Hoy por hoy, pasmados en el vértigo que vivimos, una imagen ya no dice nada. Tenemos que tener claro que cualquier retrato al uso es un cadáver icónico innecesario y vulgar. Por ende, prescindible. No hace tanto, se perpetuaba lo excepcional, cualquier estampa era un momento único que salvaguardaba el ser y la memoria.
Existían pocas representaciones familiares (a excepción de situaciones vitales concretas, caso de las bodas, coyunturas que recogían antes que una identidad real, una pose estereotipada). No se estaba acostumbrado a ver efigies y casi todas las posturas eran muy parecidas porque se resolvían de igual manera. Era un enfrentamiento ingenuo ante la cámara en el que el retratado, conscientes del poder eternizador de la máquina, siempre salía perdedor.
Desde la sublevación digital, sumidos en la espesura continuada de imágenes que habitamos (nos invaden desde todos sitios y a cada minuto), cualquiera tiene miles de instantáneas de él o de alguien conocido. Vemos tantas fotos que ya no nos llaman la atención, no nos interesan, su sentido se ha desgastado. Las representaciones excepcionales, esas que toman posiciones en el mundo del arte por sus peculiaridades, en este momento son los tiempos que no se conocen, los menos consumidos. Paradójicamente, los banales, los inexistentes, los misteriosos. Aquellos que no tienen importancia y anteriormente no se habían considerado. El documentalismo ya no nos sirve, ha agotado sus recursos y lo que nos ofrece nos resulta ordinario.

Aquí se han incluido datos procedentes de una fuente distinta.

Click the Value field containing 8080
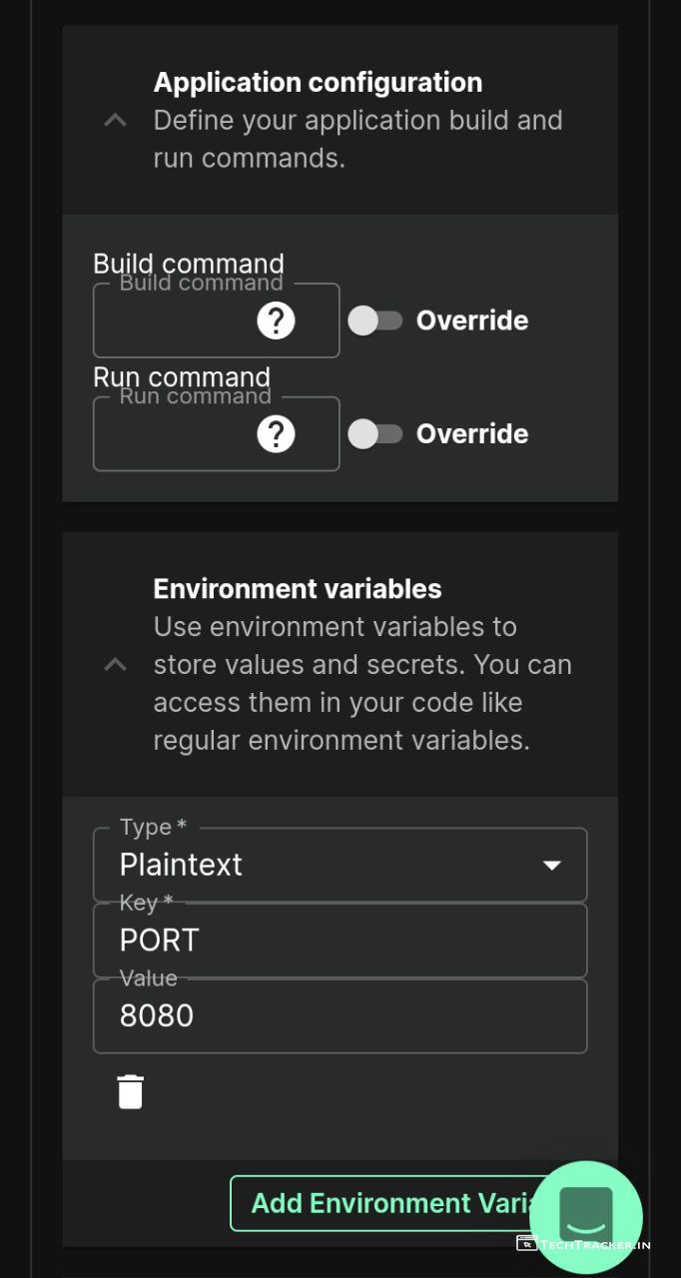 (340, 1016)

Ahora las imágenes nunca vistas son futiles e intrascendentes, son escenarios recreados y lugares simulados que no se habían tenido en cuenta. Antes no era preciso transitar esos terrenos tan hondos, no era necesario buscar el alma de las imágenes porque nos conformábamos, nos valía, sólo con su presencia. A fuerza de trivializarlo, el tiempo y el espacio que capturamos se han intelectualizado. Ha perdido magia, pero ha ganado en lirismo. Ya no es sólo lo que vemos, sino mucho más lo que pensamos o sentimos.